Donald Philips Dennis, retired Vice President of the Foreign Policy Association, died on Dec. 20 in New York City. He served the Association for 33 years from 1953 to 1986 and wrote a history of the organization after retirement. He was 96.
Born in Kenton, Ohio, on Nov. 3, 1916, Mr. Dennis graduated from Wittenberg University and went on to earn a master’s degree in journalism at the University of Minnesota just as World War II began. He served in the South Pacific as a naval communications officer and returned from the war dedicated to the cause of international understanding and cooperation.
In the period 1946-1952, he was executive director of Federal Union, Inc. and the Atlantic Union Committee which advocated a federal union of the democracies and was influential in the creation of NATO. In 1959 he was a member of the United States delegation to the Atlantic Congress in London, and in 1979 was a secretary of a delegation to the Chinese Peoples’ Institute of Foreign Affairs in Beijing.
In the 1960s Mr.
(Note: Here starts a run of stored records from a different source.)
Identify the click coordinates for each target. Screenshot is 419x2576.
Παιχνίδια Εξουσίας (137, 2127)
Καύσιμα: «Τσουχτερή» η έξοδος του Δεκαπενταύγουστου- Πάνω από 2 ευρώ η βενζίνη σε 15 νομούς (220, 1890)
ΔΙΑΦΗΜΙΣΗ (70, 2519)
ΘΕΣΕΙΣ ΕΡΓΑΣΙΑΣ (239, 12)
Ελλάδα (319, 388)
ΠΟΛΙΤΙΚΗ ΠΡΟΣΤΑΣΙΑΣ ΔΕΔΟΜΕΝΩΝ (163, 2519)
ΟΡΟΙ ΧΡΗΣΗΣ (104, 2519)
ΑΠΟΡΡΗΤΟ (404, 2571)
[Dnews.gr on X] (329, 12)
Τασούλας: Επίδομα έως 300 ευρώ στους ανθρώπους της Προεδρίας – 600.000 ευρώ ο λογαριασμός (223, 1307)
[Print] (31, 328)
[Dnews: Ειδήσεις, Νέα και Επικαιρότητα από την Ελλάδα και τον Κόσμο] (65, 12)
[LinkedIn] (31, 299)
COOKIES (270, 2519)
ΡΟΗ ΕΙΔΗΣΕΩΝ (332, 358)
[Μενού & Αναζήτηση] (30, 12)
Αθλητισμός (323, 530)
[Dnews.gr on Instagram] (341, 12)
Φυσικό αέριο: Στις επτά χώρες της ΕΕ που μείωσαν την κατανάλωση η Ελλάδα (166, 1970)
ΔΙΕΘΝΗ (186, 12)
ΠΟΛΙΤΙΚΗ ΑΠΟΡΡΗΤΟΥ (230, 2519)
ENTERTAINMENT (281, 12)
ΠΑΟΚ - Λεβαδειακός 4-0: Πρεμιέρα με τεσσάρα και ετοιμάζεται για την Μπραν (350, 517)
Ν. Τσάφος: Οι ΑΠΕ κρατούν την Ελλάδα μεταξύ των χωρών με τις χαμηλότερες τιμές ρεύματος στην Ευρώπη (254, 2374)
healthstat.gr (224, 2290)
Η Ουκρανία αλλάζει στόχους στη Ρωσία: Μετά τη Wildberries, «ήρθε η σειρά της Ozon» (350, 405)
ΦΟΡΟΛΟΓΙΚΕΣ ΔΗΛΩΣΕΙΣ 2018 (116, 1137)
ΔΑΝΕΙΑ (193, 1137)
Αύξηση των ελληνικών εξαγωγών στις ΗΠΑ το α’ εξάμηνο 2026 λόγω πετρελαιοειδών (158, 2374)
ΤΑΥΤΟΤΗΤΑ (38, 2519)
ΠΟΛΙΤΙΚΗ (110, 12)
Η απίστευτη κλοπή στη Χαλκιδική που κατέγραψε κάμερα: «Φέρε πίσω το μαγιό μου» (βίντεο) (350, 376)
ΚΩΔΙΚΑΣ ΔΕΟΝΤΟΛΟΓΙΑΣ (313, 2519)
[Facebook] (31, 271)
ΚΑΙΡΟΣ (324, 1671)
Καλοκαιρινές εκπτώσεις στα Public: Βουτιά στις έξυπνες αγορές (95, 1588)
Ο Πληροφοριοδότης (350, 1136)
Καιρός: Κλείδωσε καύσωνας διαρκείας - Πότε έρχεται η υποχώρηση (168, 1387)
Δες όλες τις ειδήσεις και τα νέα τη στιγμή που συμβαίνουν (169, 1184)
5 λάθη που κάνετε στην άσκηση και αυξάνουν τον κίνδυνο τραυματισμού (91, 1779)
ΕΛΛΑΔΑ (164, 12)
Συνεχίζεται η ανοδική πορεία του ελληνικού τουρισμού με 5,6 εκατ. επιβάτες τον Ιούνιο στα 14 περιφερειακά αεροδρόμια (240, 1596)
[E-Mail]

Dennis served as board secretary and director of the Association to Unite the Democracies and he served on the executive committee and as its president, 2002-2006. From 1961 until recently, he served on the executive committee of the Association of International Relations Clubs for college students and on the international relations committee of the national Council for Christian Social Action.
Mr. Dennis was dedicated to making democracy work and never lost his idealism. He believed citizens should inform themselves, articulate their opinions and express them to policymakers in the government. He was president of the Rye (New York) Forum and for ten years in the 1970s led a discussion series, “Great Decisions,” on foreign policy at the Rye Library.
An elder in the Rye Presbyterian Church, he moderated a standing-room-only series there on the Vietnam War and also organized many “Five O’Clock Forums.” In Westchester County, he became vice chair of the Nuclear Freeze Movement in the 1980s, secretary of Habitat for Humanity and in the 1990’s was a member of the Rye City Democratic Committee. A frequent writer of “letters to the editor,” he regularly informed policymakers in Washington, Albany and Rye of his views.
In 1998, he received the Human Rights Award presented by the City of Rye Commission on Human Rights. In 2000 he received the Westchester County 2000 Senior Citizen Hall of Fame Special Recognition Award.
Mr. Dennis was preceded in death by his wives Helen Hogue Dennis and Joan Drew Ritchings Dennis.
He is survived by his wife, Ann S. Kliman of White Plains, NY and his four daughters, Donna F. Dennis of New York City, Nancy Petiya of Denver, Katherine Nickels of Camden, Maine and Anne Toccafondi of Florence, Italy.